A new book by Michael Garnice,
author of the web sites www.mentomusic.com, www.noradean.com
and Beat Magazine contributor

Available now!

 


 

As seen below, The Ultimate Guide To Great Reggae has received a very favorable review in the February 2017 issue of the UK’s monthly black music magazine, Echoes, written by no less an authority than Mike Atherton. Thank you Echoes and Mike!
 

 

The Ultimate Guide To Great Reggae

Michael Garnice

Equinox, 604pp, £25.00

 “If The Monkees were temporarily transformed into wildly creative and expressive Jamaican musicians, and they recorded a raucous ska-pop-rock adult love song, what would it have sounded like?” asks Michael Garnice. His reply is Answer To Your Name by Prince Buster, a record which this writer has owned on vinyl for decades, but now I shall never listen to it in quite the same way again. This is one of many examples of his fresh approach to a body of music which he’s obviously spent a long time loving.

   This reassuringly weighty hardback book is not modestly titled, and if you talk the talk, you’ve got to walk the walk. In titling this book, Mr. Garnice sets himself an exacting task, which he tackles with knowledge, understanding and humour. In over 50 chapters, he guides the reader through successive eras of Jamaican music from mento (on which he is an acknowledged authority), through r&b, ska, rocksteady, early reggae, dub, dub poetry and roots, to dancehall. He selects key artists and songs from each era and, through in-depth analysis, explains their significance as cornerstones in the Isle of Springs’ musical wall

   His reggae train diverts from its main line and draws its brakes at artists of particular significance: Prince Buster, The Ethiopians, Steel Pulse and Big Youth, amongst others, all benefit from chapters in which their important work is perceptively analysed, and Bob Marley & The Wailers’ progression from ska hopefuls to international stars merits no fewer than eleven chapters in which most of their considerable output is assessed.

   Though the book has no illustrations, they’re rendered superfluous as the author paints vivid word pictures of his chosen tracks: The Folkes Brothers’ Oh Carolina is “a strange bird with two unmatchedwings which flies nonetheless”. Lee Perry’s mixing technique “could make instruments resemble plastic objects recovered after a fire”; while on The Race by The Gladiators, “a trombone affably wanders around the track like a baby elephant”.

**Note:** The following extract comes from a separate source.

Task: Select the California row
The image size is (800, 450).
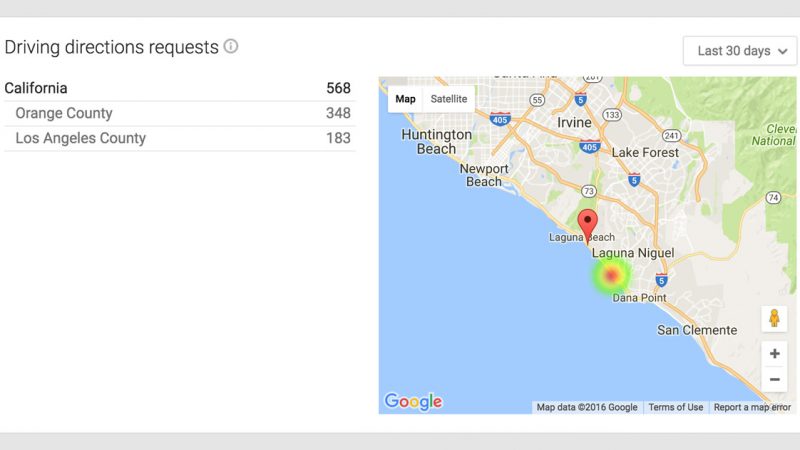Action: click(x=178, y=88)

   His approach, at once knowledgeable and opinionated, often leaves the reader oscillating between “Wow, I didn’t know that!” and “Eh? You must be joking”. Few would have chosen Old Lady, Answer To Your Name and Too Hot as Prince Buster’s greatest songs; fewer still would name Nora Dean as the best female reggae singer, but the author makes a plausible case for her being just that; and very few would have known that slack mento chanteuse Girl Wonder was really Rita Marley.

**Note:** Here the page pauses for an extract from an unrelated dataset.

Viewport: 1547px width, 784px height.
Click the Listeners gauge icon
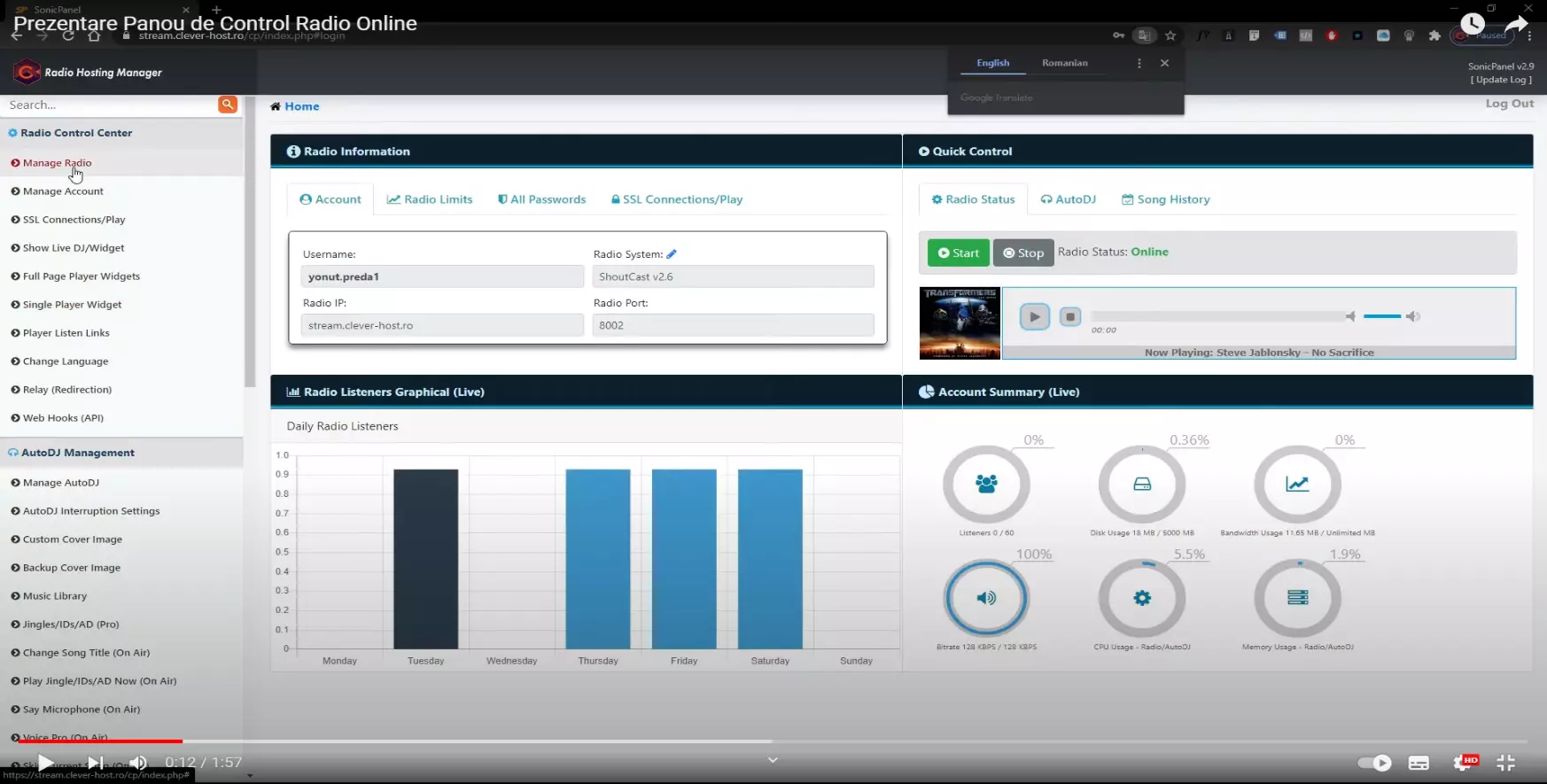(985, 484)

   Despite a few idiosyncrasies [more pages are devoted to the admittedly great Black Uhuru than to the entire era of Jamaican rhythm & blues], and the odd error when the author strays beyond the confines of Jamaica [Cat Stevens would be surprised to learn that he composed Wonderful World, Beautiful People] this volume, heavyweight yet absorbingly readable, is indeed close to being the ultimate guide to this endlessly absorbing music.